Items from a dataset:
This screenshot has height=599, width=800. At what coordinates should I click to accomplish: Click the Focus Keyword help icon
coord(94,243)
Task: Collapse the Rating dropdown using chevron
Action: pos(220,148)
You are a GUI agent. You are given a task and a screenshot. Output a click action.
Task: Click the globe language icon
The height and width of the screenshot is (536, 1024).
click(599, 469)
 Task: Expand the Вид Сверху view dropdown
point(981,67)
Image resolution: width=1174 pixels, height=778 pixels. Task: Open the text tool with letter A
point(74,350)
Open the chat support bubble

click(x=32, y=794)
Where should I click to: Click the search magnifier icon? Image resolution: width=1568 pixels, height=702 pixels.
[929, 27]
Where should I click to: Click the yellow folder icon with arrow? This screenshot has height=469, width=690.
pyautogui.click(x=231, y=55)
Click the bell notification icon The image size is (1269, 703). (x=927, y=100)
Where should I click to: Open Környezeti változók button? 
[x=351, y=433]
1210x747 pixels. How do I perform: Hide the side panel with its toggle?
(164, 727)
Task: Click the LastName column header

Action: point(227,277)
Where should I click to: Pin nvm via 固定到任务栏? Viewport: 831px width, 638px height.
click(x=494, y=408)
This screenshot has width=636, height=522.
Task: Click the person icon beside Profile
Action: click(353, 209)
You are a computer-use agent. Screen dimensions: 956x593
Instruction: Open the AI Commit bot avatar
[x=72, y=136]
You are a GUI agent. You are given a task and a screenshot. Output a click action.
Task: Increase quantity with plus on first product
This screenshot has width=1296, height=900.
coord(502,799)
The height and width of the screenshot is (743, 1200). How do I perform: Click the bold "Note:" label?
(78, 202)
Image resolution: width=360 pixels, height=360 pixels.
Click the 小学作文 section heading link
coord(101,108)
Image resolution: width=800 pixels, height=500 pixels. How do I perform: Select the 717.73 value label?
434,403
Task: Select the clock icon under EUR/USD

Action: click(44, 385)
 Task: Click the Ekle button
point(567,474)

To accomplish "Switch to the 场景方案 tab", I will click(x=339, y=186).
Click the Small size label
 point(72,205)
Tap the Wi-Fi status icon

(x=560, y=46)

(TASK ITEM): All of the entries must be given again, word for word.

(SOLUTION TO THIS PROBLEM):
This screenshot has height=599, width=800. At what coordinates should I click to accomplish: Click the Focus Keyword help icon
coord(94,243)
Task: Collapse the Rating dropdown using chevron
Action: pos(220,148)
You are a GUI agent. You are given a task and a screenshot. Output a click action.
Task: Click the globe language icon
The height and width of the screenshot is (536, 1024).
click(599, 469)
 Task: Expand the Вид Сверху view dropdown
point(981,67)
Image resolution: width=1174 pixels, height=778 pixels. Task: Open the text tool with letter A
point(74,350)
Open the chat support bubble

click(x=32, y=794)
Where should I click to: Click the search magnifier icon? Image resolution: width=1568 pixels, height=702 pixels.
[929, 27]
Where should I click to: Click the yellow folder icon with arrow? This screenshot has height=469, width=690.
pyautogui.click(x=231, y=55)
Click the bell notification icon The image size is (1269, 703). (x=927, y=100)
Where should I click to: Open Környezeti változók button? 
[x=351, y=433]
1210x747 pixels. How do I perform: Hide the side panel with its toggle?
(164, 727)
Task: Click the LastName column header

Action: point(227,277)
Where should I click to: Pin nvm via 固定到任务栏? Viewport: 831px width, 638px height.
click(x=494, y=408)
This screenshot has width=636, height=522.
Task: Click the person icon beside Profile
Action: click(353, 209)
You are a computer-use agent. Screen dimensions: 956x593
Instruction: Open the AI Commit bot avatar
[x=72, y=136]
You are a GUI agent. You are given a task and a screenshot. Output a click action.
Task: Increase quantity with plus on first product
This screenshot has width=1296, height=900.
coord(502,799)
The height and width of the screenshot is (743, 1200). How do I perform: Click the bold "Note:" label?
(78, 202)
Image resolution: width=360 pixels, height=360 pixels.
Click the 小学作文 section heading link
coord(101,108)
Image resolution: width=800 pixels, height=500 pixels. How do I perform: Select the 717.73 value label?
434,403
Task: Select the clock icon under EUR/USD

Action: click(44, 385)
 Task: Click the Ekle button
point(567,474)

To accomplish "Switch to the 场景方案 tab", I will click(x=339, y=186).
Click the Small size label
 point(72,205)
Tap the Wi-Fi status icon

(x=560, y=46)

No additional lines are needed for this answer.